Data listing section start
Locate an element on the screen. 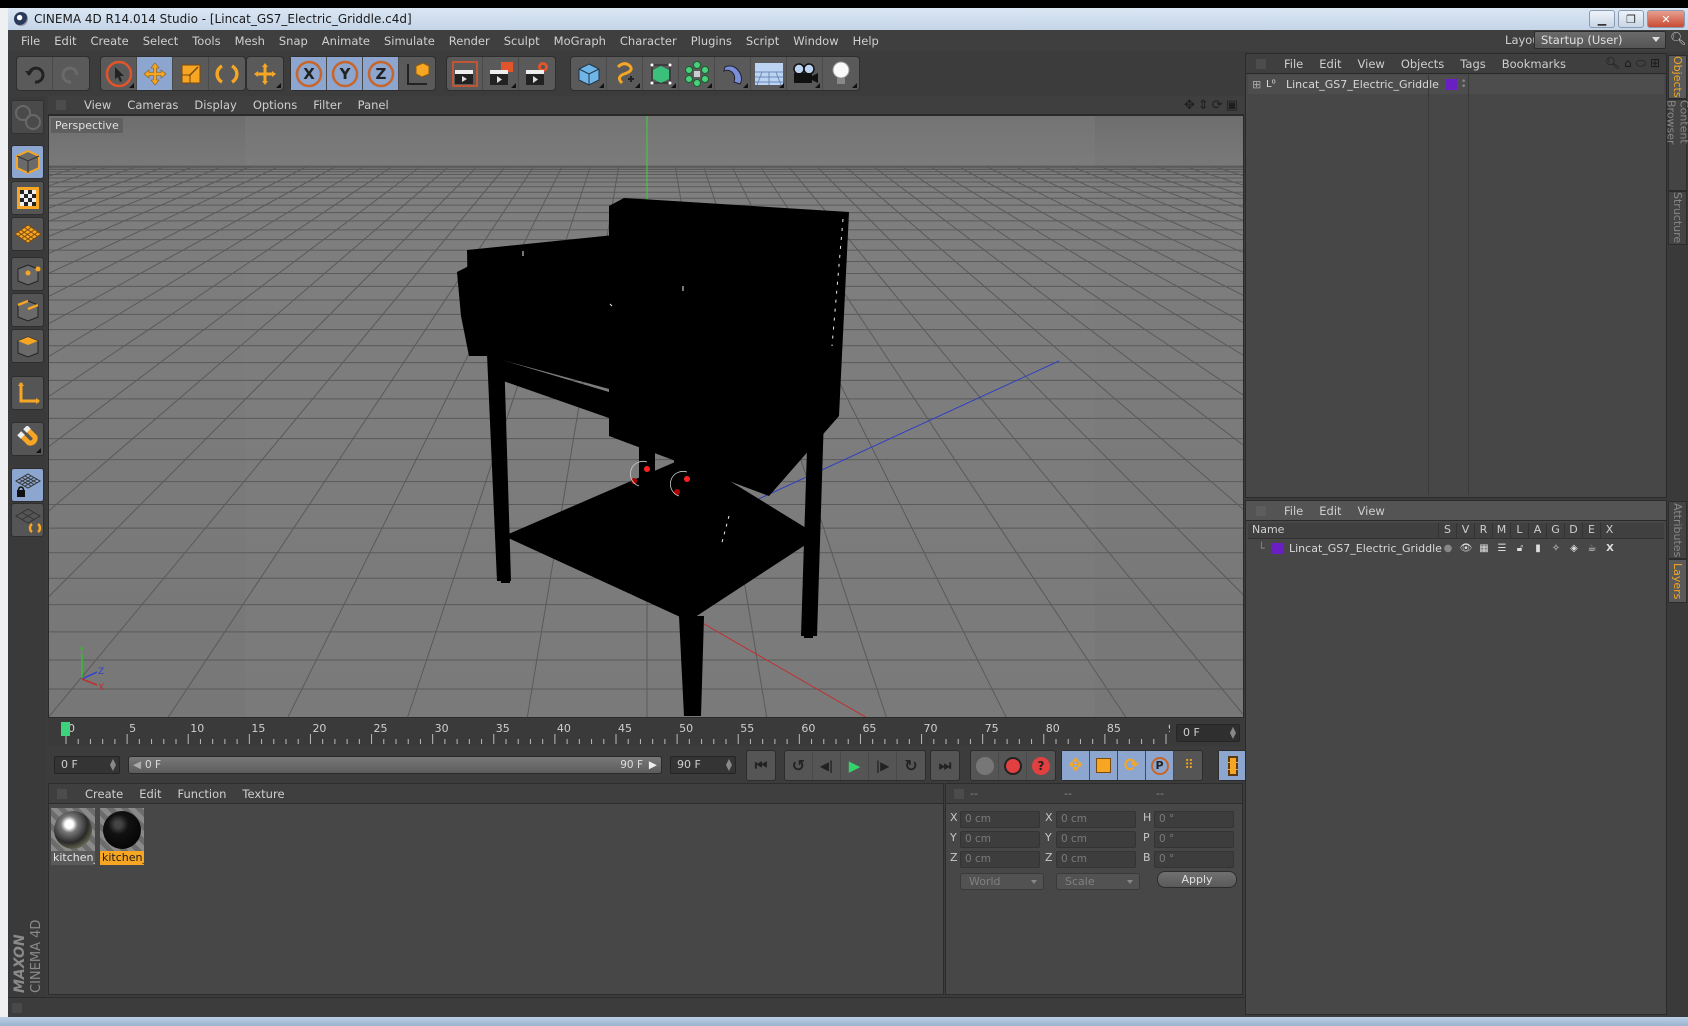 This screenshot has height=1026, width=1688. rot-h-field: 0 ° is located at coordinates (1194, 820).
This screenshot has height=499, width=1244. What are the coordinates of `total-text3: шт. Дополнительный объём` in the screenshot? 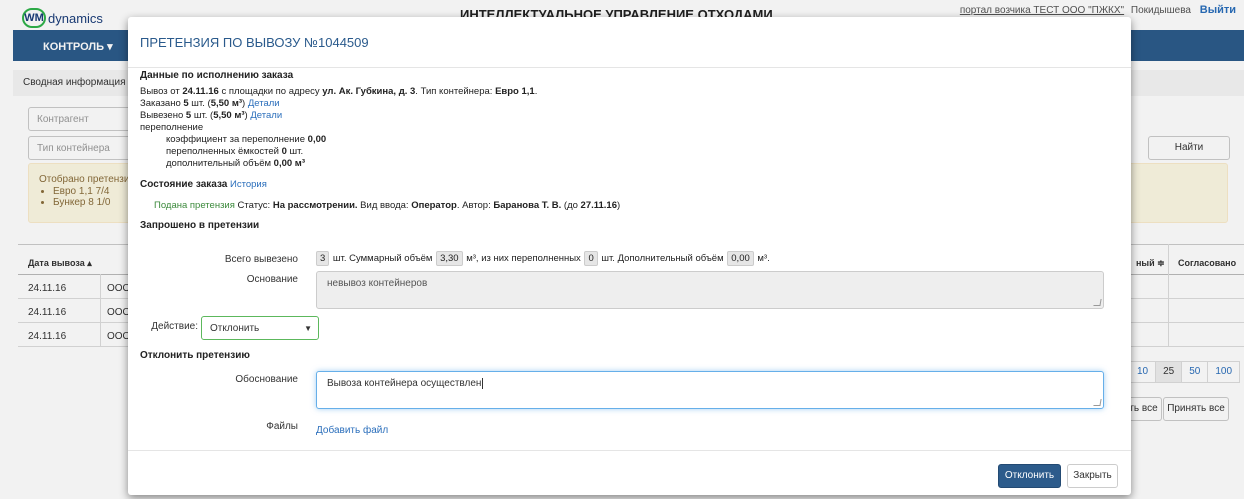 It's located at (662, 258).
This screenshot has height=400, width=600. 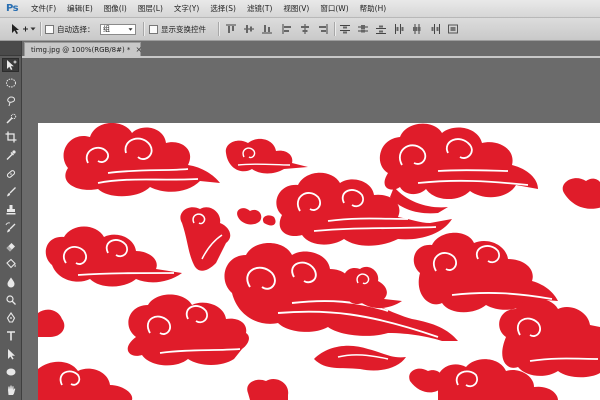 I want to click on marquee-tool, so click(x=10, y=83).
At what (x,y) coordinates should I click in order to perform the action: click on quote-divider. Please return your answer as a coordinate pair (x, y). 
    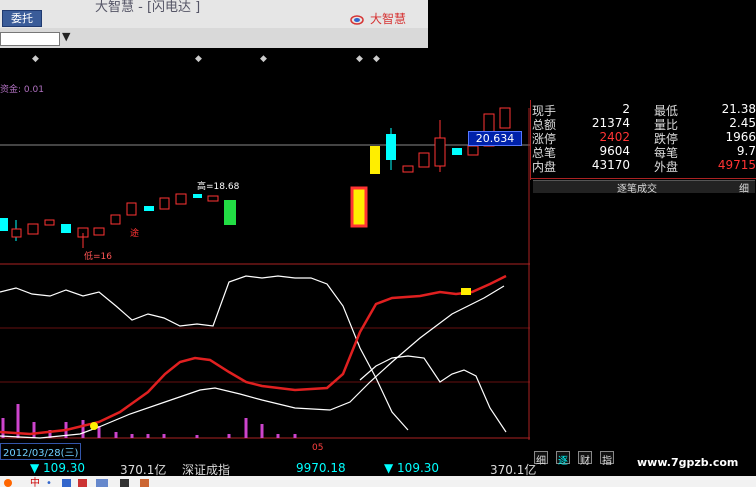
    Looking at the image, I should click on (530, 140).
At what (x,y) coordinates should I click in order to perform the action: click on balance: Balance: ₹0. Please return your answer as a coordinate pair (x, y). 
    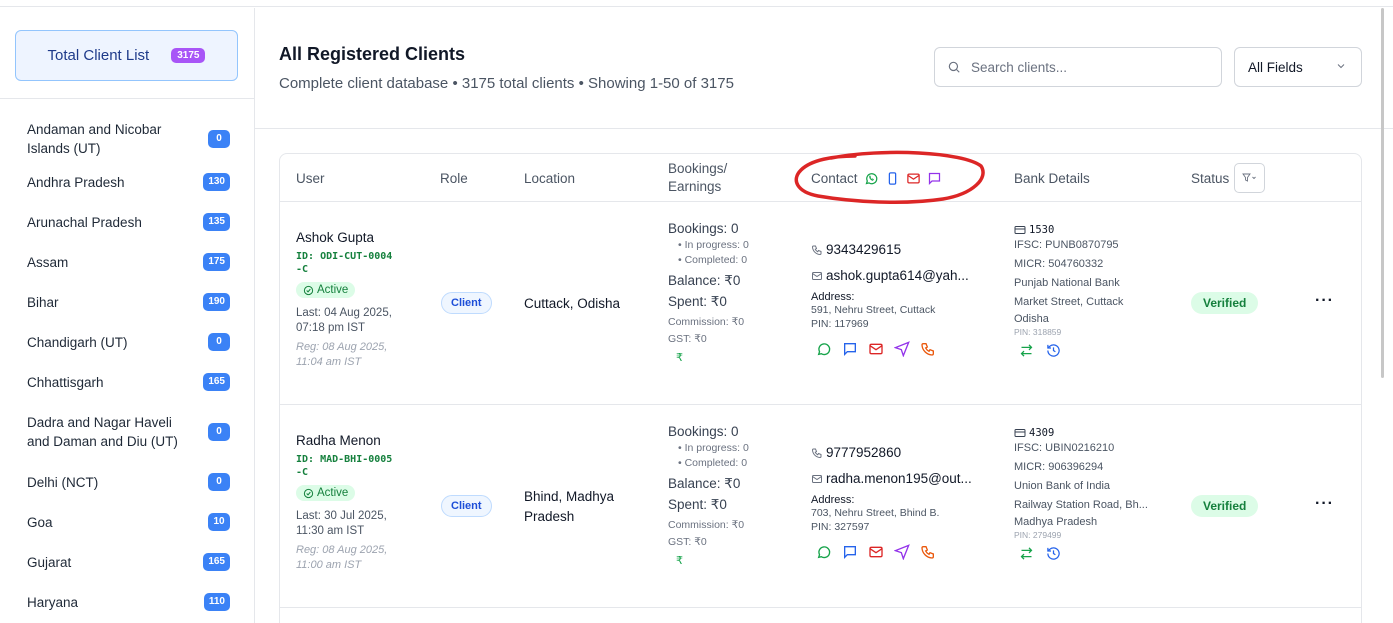
    Looking at the image, I should click on (704, 484).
Data listing section end
__Task instructions__. Duplicate everything from the line containing "balance: Balance: ₹0." down to the end of the items, leaving out the pictures.

__Exercise result__.
At what (x,y) coordinates should I click in order to perform the action: click on balance: Balance: ₹0. Please return your answer as a coordinate pair (x, y). 
    Looking at the image, I should click on (704, 484).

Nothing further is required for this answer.